WHAT YOU ARE ASKED TO DO:
Identify all lines in the data containing the string "agent". Copy them out.

INPUT DATA:
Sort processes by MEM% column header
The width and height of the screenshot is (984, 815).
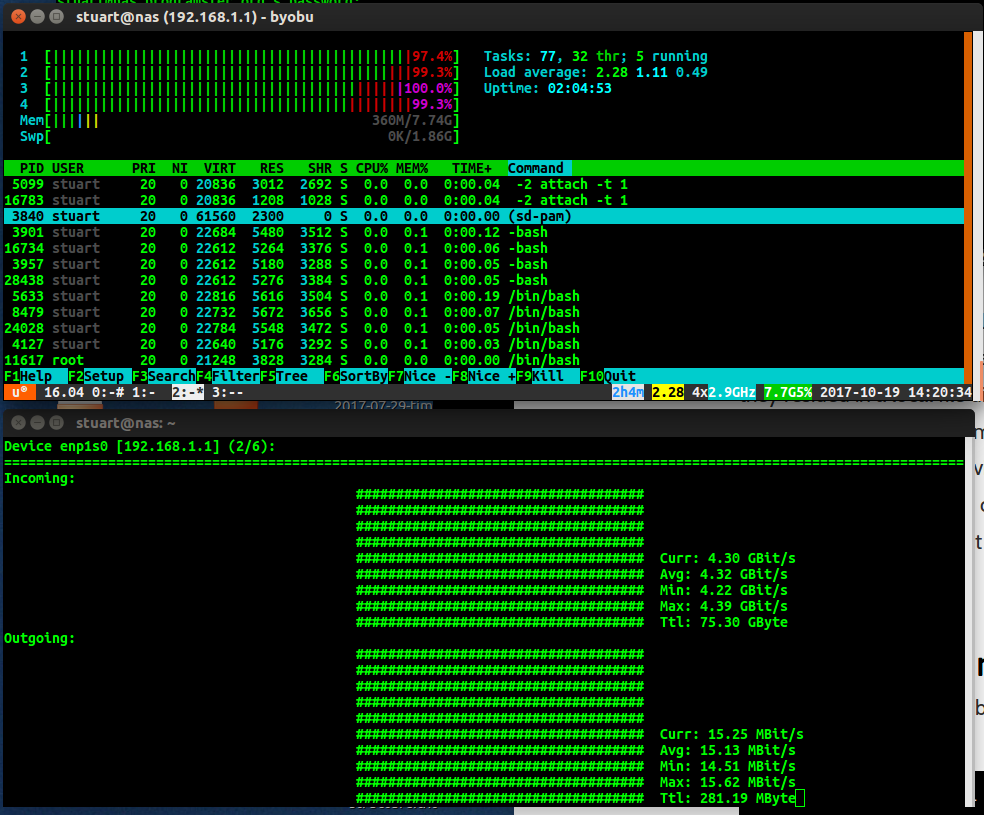coord(412,168)
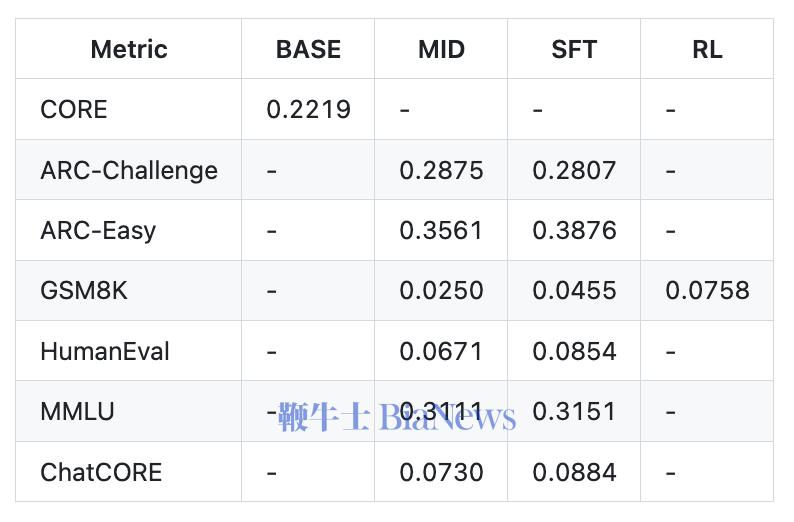Select ARC-Challenge SFT value 0.2807

(x=574, y=170)
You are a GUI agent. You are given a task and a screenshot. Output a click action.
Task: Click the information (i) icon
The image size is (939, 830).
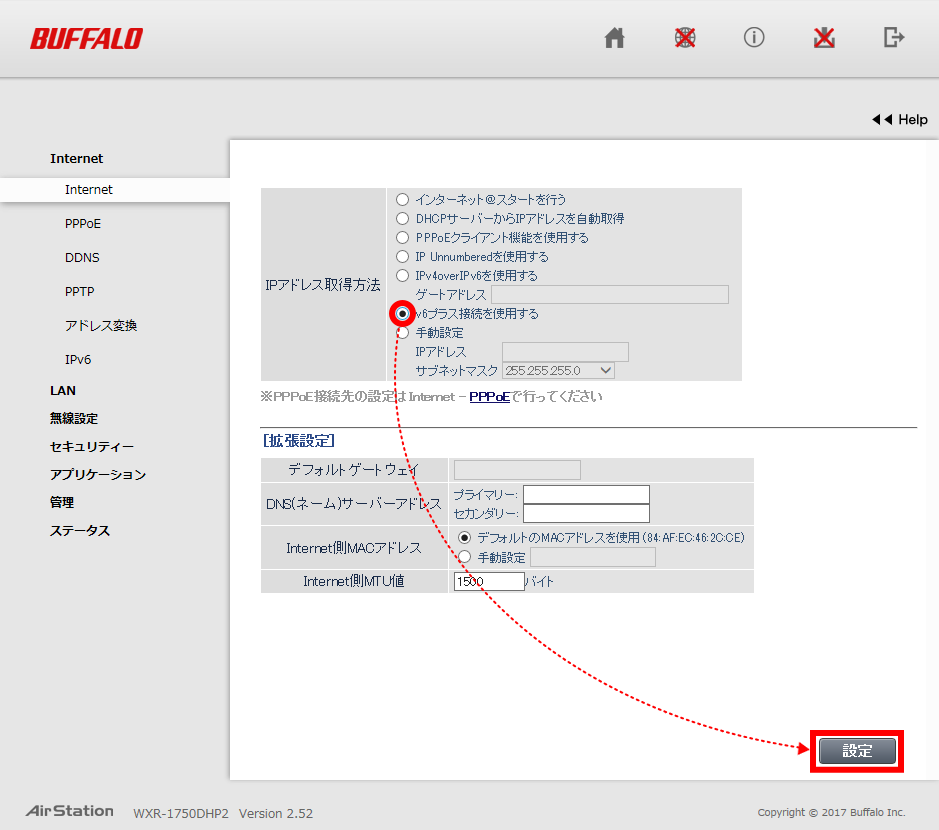754,38
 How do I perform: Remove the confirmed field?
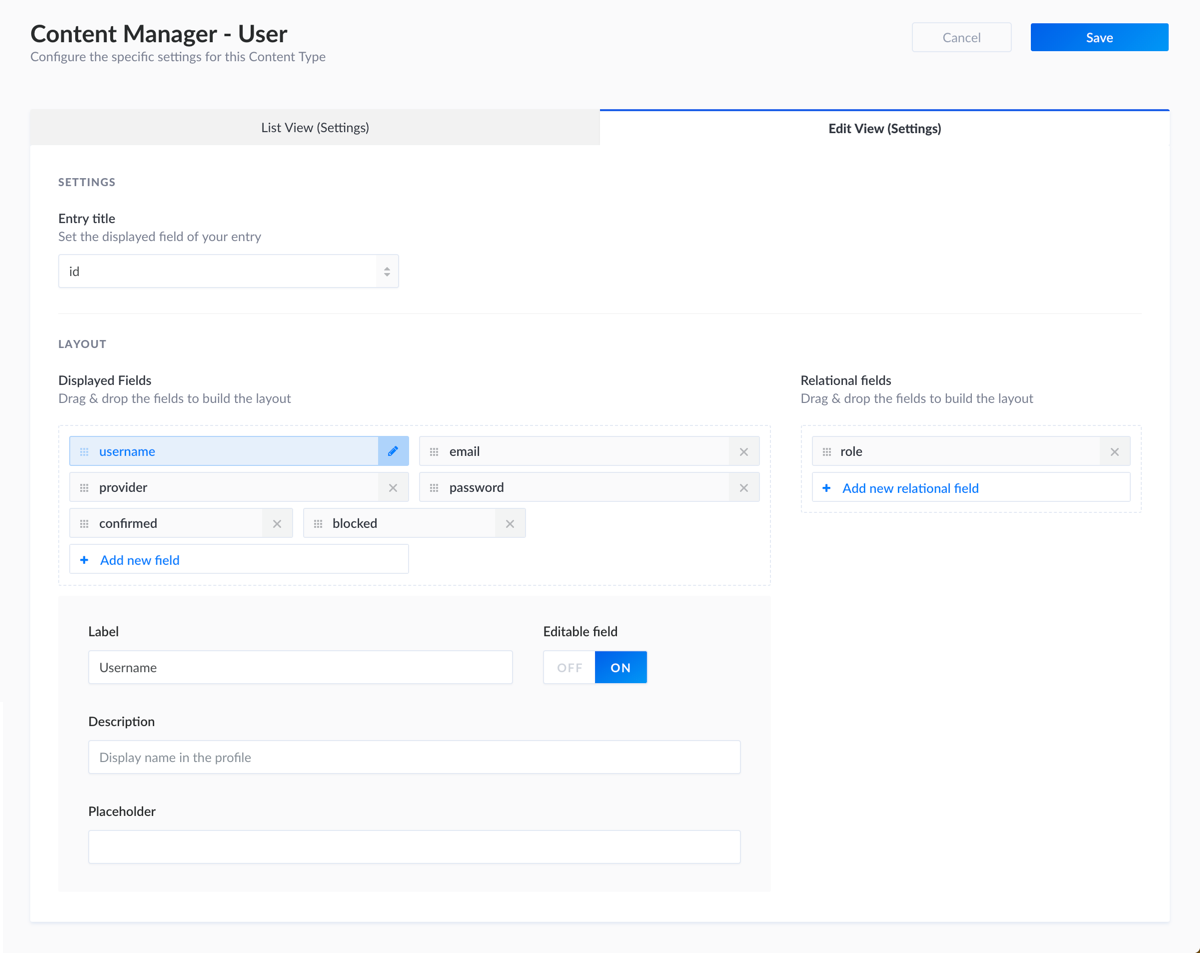pos(277,522)
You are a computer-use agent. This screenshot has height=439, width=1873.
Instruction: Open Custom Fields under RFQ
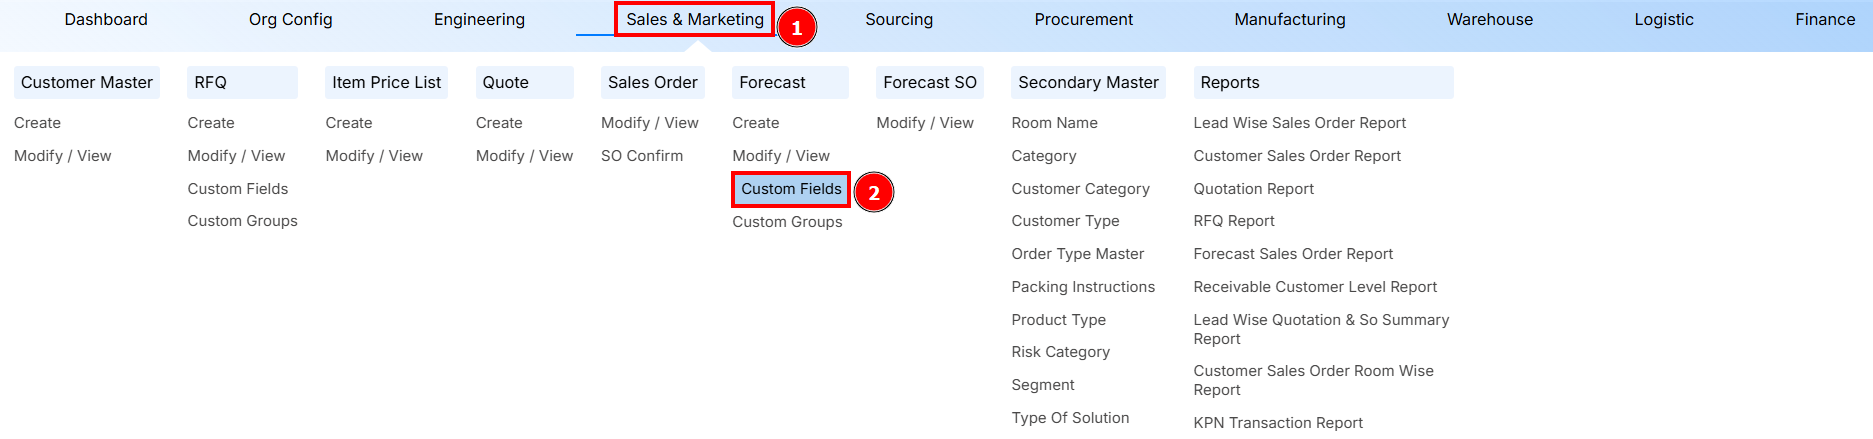(x=238, y=189)
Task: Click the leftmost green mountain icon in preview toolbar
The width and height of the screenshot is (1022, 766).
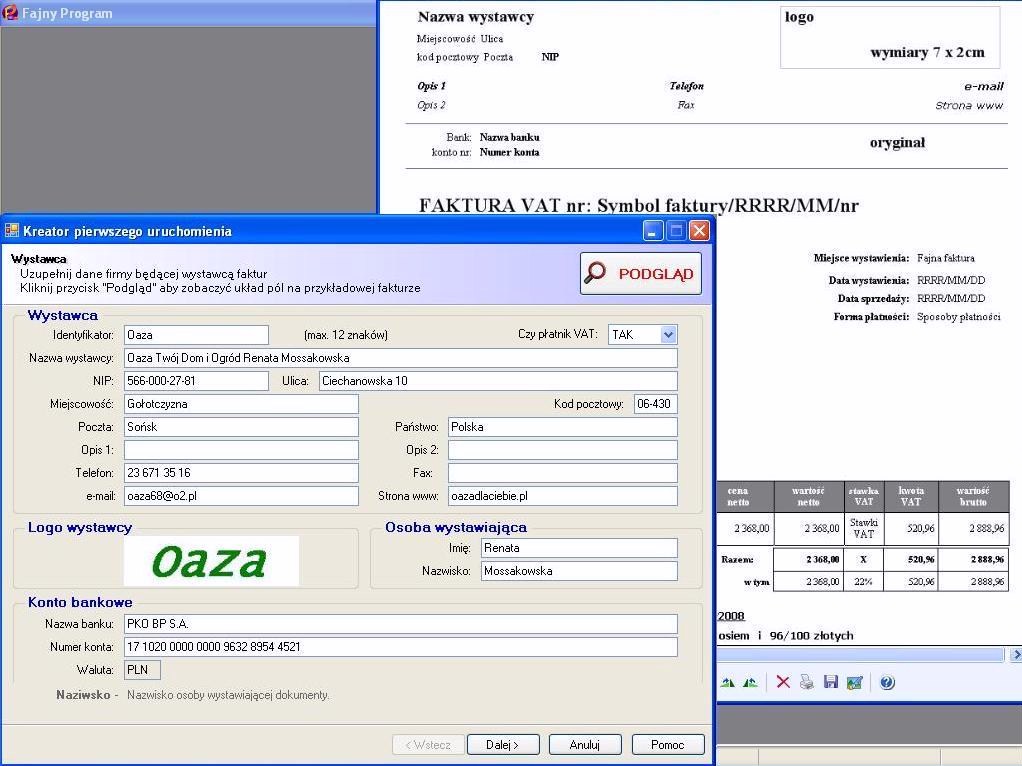Action: [727, 682]
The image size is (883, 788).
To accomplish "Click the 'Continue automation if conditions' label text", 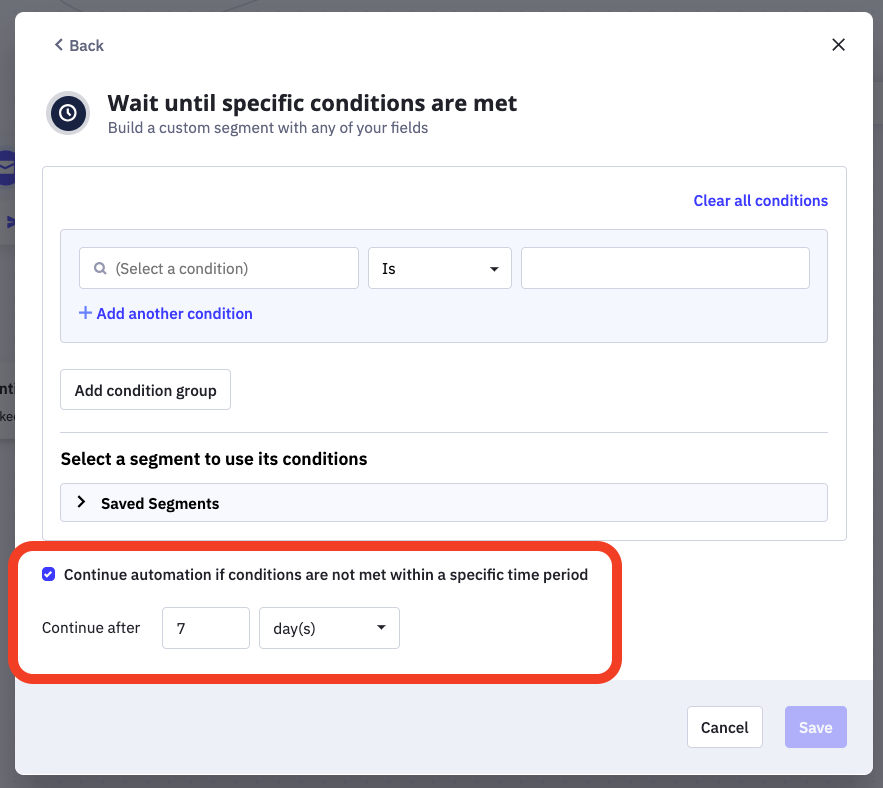I will click(325, 575).
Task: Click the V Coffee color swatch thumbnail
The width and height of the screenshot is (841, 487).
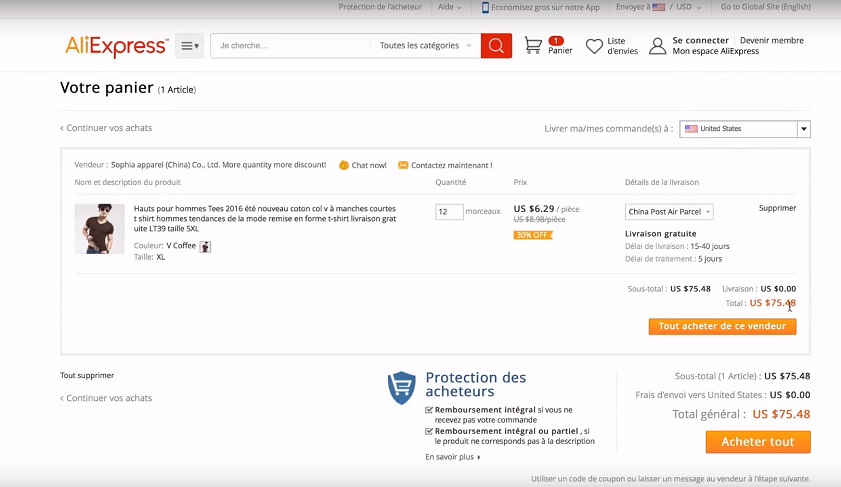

REPLY:
You are a GUI agent. You are given a task and a screenshot. Output a click action.
You are a computer-use agent. This screenshot has height=439, width=1873.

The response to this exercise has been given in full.